Now, Al Qaeda operatives are streaming into Iraq with the help of Iran and cooperating with remnants of the Hussein regime in a head-on attempt to damage and humiliate the United States. Furthermore, the ranks of viable recruits is as long as the list of newly radicalized Muslims in the whole of Iraq.
We are lucky only that they appear to have — for the time being — chosen Iraq as their prime target rather than “the homeland.” Still, the national-security benefit of the Iraq war is still highly dubious. Instead of attacking Al Qaeda at “the time of our choosing,” they have American soldiers on their heels, nervous that around every corner is another disaster.
The Hussein regime was successfully contained, but the anarchic Iraq of today is a greater threat than ever to U.S. security. The president’s policy of unncecessary, preemptive war created this dilemma. This is the worst of all: Now the battle against Al Qaeda must share time, energy, and increasingly scarce resources with the ungainly attempt to remake an ethnically and religiously fractured country which has known only oppression and a Soviet-style economy into a functioning, democratic, tolerant society devoted to free enterprise and the suppression of terrorism.
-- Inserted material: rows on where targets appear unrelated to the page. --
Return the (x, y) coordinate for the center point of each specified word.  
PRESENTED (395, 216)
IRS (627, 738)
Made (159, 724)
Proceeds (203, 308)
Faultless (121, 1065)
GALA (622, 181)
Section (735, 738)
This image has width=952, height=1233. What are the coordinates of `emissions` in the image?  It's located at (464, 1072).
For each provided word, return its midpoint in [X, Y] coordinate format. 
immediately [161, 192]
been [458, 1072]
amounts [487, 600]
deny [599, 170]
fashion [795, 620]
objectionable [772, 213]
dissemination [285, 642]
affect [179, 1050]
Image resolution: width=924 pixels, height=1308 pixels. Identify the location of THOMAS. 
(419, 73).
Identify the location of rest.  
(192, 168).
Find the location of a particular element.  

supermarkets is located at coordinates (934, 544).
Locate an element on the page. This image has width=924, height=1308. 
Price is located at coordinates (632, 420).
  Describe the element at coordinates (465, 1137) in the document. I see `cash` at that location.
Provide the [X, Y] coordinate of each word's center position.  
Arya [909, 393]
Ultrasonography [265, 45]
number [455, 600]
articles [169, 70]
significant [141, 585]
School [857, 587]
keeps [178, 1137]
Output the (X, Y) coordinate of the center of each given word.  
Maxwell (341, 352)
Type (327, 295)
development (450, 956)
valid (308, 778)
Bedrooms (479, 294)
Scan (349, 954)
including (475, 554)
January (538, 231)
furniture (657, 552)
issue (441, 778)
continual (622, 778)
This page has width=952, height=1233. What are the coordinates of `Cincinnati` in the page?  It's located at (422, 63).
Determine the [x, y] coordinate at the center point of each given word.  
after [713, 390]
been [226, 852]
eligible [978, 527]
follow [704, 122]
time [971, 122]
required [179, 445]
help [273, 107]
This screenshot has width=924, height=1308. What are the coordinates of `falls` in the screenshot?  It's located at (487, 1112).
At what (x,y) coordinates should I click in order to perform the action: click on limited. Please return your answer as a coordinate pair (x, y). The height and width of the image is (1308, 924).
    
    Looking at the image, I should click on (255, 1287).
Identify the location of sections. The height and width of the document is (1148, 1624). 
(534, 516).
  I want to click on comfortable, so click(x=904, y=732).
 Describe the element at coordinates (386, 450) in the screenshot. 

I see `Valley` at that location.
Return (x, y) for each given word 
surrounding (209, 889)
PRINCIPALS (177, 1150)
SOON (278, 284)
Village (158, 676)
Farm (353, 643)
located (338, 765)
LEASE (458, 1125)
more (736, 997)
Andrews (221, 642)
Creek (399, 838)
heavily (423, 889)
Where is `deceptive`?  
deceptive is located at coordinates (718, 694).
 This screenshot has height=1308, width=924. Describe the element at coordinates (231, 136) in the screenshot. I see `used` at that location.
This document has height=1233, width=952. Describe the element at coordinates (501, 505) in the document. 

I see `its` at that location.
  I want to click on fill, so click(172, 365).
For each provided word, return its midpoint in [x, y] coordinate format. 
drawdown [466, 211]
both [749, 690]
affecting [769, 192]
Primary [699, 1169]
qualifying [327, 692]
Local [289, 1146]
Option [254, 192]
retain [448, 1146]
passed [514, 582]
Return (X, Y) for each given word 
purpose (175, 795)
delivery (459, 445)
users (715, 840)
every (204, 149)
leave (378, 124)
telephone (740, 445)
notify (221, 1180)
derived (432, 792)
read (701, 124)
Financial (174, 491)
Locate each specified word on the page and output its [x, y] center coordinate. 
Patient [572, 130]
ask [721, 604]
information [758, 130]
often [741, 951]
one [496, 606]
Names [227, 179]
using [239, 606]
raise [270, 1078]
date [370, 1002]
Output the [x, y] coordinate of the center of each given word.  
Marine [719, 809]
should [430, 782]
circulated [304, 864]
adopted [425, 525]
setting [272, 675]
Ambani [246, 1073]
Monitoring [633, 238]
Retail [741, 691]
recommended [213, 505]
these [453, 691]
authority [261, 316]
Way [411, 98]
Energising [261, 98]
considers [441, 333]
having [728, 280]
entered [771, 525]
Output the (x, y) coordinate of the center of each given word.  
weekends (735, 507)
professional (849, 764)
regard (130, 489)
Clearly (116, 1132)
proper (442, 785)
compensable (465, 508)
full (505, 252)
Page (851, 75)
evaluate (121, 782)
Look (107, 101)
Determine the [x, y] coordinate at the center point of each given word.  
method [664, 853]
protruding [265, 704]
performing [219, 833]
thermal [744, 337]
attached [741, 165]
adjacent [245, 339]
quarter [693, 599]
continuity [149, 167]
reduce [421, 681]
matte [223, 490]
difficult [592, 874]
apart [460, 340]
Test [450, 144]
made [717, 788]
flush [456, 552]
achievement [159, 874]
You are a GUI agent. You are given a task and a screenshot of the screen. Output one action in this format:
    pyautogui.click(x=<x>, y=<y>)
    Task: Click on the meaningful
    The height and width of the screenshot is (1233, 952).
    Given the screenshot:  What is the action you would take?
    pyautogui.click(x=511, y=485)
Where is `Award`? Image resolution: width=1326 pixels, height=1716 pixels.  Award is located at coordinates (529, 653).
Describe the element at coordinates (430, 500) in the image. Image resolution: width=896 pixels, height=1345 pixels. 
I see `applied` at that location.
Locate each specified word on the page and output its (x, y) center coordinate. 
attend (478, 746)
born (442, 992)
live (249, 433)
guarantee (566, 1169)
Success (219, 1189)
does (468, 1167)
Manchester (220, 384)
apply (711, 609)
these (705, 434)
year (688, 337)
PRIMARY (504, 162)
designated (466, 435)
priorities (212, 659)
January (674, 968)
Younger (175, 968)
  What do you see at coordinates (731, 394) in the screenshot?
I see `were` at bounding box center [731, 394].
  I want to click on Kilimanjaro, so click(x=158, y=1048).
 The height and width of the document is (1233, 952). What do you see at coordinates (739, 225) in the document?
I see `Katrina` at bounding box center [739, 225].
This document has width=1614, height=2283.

To stay means serving as a target and recruiting tool for anti-American terrorists while sucking up the military resources so badly needed to fight the terror war on the homefront and elsewhere around the globe. To leave quickly probably means making Iraq just another client state with a questionable devotion to fighting terrorism and yet another example of the United States’ lackluster devotion to democracy in the Middle East.
There is, as Justin Raimondo writes, “no U-turn on the road to empire.” Other than that, it’s been a splendid little war.
To maneuver ourselves out of this sticky situation would take the intelligence of a rocket scientist and the delicate touch of a brain surgeon. Whatever else might be said about Dubya, he doesn’t possess those qualities. He doesn’t possess even the inclination to reflect that he was wrong to have fought this war.
I don’t know what the best way out of this box is. Frankly, I’m too disgusted to even bother trying to conjure the ideal solution anyway, since it’s so painfully obvious that Dubya & Co. are impervious to the colossal nature of their mistake. Of course it’s good that Hussein is gone. The war can’t be said to have been a total failure because it did achieve the ouster of his regime, but U.S. security should be the first objective of U.S. foreign policy (an exotic idea, I know), and this war has done nothing to further U.S. security and done just about everything to endanger it.
I only hope at this point Iraq doesn’t go as badly as it can, not too many American soldiers come home in bodybags, and that Dubya & Co. don’t get the notion that another little war — this time with Iran — is the way to take their Iraq troubles off the front pages.